I can, of course be completely wrong.

Let the top right coordinate of the board be $(1,1)$ and the bottom left coordinate be $(n,n)$. Let $k$ pawns be placed (notice that $k \leq n$) and let their coordinates be $(x_i, y_i)$ for $1\leq i \leq k$.

Your condition says that if $i\neq j$, then either $x_i < x_j$ and $y_i < y_j$ or $x_i > x_j$ and $y_i > y_j$.

So, suppose that we have $k$ points with all $x$ coordinates different and all $y$ coordinates different. Sort these points in increasing order of their $x$-coordinates. Then the arrangement is a good one if and only if they are also sorted in increasing order of their $y$-coordinates.

It follows that the number of such points is the square (because there are two of them, one for $x$ and one for $y$ coordinates) of the number of (strictly) increasing sequences of length $k$ coming from $\{1,\ldots, n\}$.

So let's count these. For any subset of the integers $\{1, \ldots, n\}$, there is exactly one way of ordering it in strictly increasing order, so there are $\displaystyle \binom{n}{k}$ such sequences of length $k$, and thus $\displaystyle \binom{n}{k}^2$ such placements of $k$ pawns. Summing up, we get a total of $$\sum_{k=0}^n \binom{n}{k}^2 = \binom{2n}{n}$$ placements of any number of pawns by Vandermonde's identity.

Another Solution (sketch):

For any of the $\displaystyle \binom{2n}{n}$ paths from $(0,1)$ to $(n,n+1)$ (these are points just off the board) with moves that only go left and down (i.e., only increasing coordinates), leave a pawn on a square if you came into the square by increasing the $x$ coordinate and left it by increasing the $y$ coordinate. Show that each such path leaves a different placement of pawns and that each legal placement of pawns is achieved by such a path.
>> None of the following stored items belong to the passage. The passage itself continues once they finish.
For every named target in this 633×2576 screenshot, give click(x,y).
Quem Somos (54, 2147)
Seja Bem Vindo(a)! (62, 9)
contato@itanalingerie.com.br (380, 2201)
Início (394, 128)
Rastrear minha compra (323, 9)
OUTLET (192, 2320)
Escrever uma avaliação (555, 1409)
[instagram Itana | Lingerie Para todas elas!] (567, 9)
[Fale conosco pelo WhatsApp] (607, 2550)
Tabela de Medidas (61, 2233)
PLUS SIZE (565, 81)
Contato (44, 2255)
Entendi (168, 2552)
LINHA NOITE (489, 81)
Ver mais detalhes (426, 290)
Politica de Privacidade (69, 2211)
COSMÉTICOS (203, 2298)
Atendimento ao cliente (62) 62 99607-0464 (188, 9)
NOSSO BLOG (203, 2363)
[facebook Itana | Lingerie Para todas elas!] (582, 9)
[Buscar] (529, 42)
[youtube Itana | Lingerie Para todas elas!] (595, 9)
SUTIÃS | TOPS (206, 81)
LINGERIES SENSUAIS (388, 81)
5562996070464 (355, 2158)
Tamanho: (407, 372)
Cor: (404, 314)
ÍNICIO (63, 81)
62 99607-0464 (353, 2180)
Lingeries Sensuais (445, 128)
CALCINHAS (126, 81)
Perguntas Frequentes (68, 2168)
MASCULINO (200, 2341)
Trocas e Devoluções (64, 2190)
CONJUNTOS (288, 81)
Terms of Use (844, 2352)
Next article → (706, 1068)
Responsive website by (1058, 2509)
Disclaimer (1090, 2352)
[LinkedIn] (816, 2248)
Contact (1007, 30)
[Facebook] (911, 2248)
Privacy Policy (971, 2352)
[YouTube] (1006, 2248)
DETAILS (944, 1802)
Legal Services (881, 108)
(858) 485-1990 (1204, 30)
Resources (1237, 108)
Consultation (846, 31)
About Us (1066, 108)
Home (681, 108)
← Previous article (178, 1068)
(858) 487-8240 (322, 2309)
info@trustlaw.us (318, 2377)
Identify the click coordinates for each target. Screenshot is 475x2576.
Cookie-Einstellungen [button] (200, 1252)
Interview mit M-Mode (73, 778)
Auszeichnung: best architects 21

Let $T(p,q)$ be the number of ways you can do it with the top, right-most pawn on square $(p,q)$. As you have found, with your $x$ points, $T(1,4) = T(4,1)=1$.
With your $y$ point, there are either no more pawns, or the top, right-most next pawn is on one of the nine squares in the $3\times3$ square. So $T(4,4)=1+T(3,3)+T(3,2)+...+T(1,1)$.
Lastly, you have to add up $T(i,j)$, (plus 1 for the no-pawn solution).